Yaptıkları projelerden bahseden Selda Yıldız; “KAÇUV’da şu anda gönüllü faaliyetlerimizi online devam ettirmeye çalışıyoruz. Kanserli çocukların tedavisi dışında ihtiyaç duyulan birçok alanda proje yürütmeye çalışıyoruz. Hastanelerde çocukların ihtiyacı olan oyun odalarının düzenlenmesi, hastanelerde çocukların eğitim süresi boyunca MEB ile iş birliği yapıp oraya bir öğretmen getirilmesi de bunlara dahil. Doktorların birazcık iş yüklerini azaltıp motivasyonlarını arttırmak için bazen seminer, burs desteği, aileler ve çocuklarla yapılan etkinlikler, ailelerin ihtiyaç doğrultusunda sosyal hizmet faaliyetlerine benzer çalışmalarımız var. Vakfın önceliklerinden biri de aile evleriydi. Türkiye’de kanser tedavisiyle ilgili çalışan, çocuk kanseri üzerine çalışan hekim sayısı çok az. Tüm Türkiye’de kamu ve devlet hastanelerinde çocuk kanseri üzerine çalışan 200 doktor var. Her şehirde bu alanda hekim olmaması ailelerin bir şekilde İstanbul, Ankara, İzmir gibi illere sağlık göçü yapmasına neden oluyor. Kanser de tedavi süreci gerektiren bir hastalık olduğu için aileleri biraz yorabiliyor. Hikâyemiz; sağlık göçü yapan, imkânı olmayan ailelerin geldikleri zaman kalabilecekleri bir aile evi kurmamızla başlıyor.” ifadelerini kullandı.

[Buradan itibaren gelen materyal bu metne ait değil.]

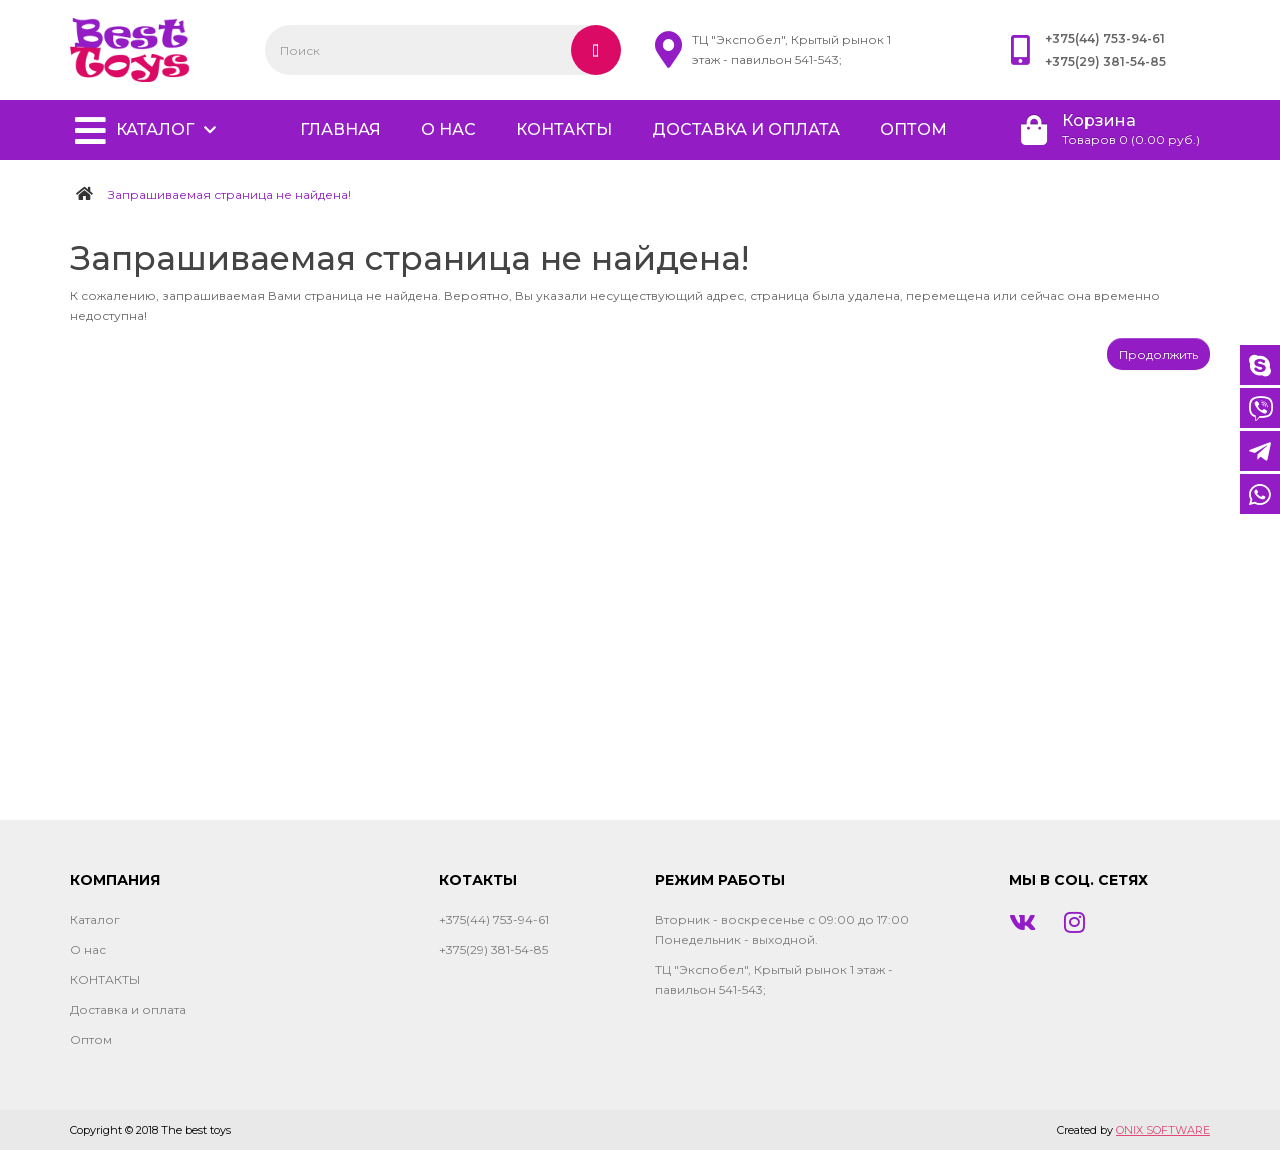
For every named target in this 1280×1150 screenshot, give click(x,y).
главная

 “Bir çocuğun ne hissettiğini anlamak lazım”

İnsanların hissettiklerini anlamak için empati kurulması gerektiğini söyleyen Yıldız; “Empati, bir başkasının ayakkabısını giyip onun rahatlığını hissedebiliyor olmak demek. Örnek veriyorum iki yıldır giydiğim benim ayak şeklimi alan ayakkabı sizin ayağınızı ne kadar rahat ettirebilir? Empatiyi tamamen böyle düşünebiliriz. Bir kanserli çocuğun ne yaşadığını, ailesinin ne hissettiğini asla hissedemeyeceğiz ama empati, toplumda bunu kabul edip onu anlamaya çalışma enerjisidir. Ben o ayakkabıyı giyip ne hissettiğini gözlemlemek istiyorum demektir empati. Çok kıymetli ve toplumun önemli bir parçasıdır. Farkındalık, bir saç dökülmesi değildir. Birçok şeyin farkındalığı üzerinde çalışan alanların olması lazım. O yüzden fark etmek ve istemek gerek. Bir insan ne hissediyor, bir çocuk ne hissediyor anlamak lazım.” dedi.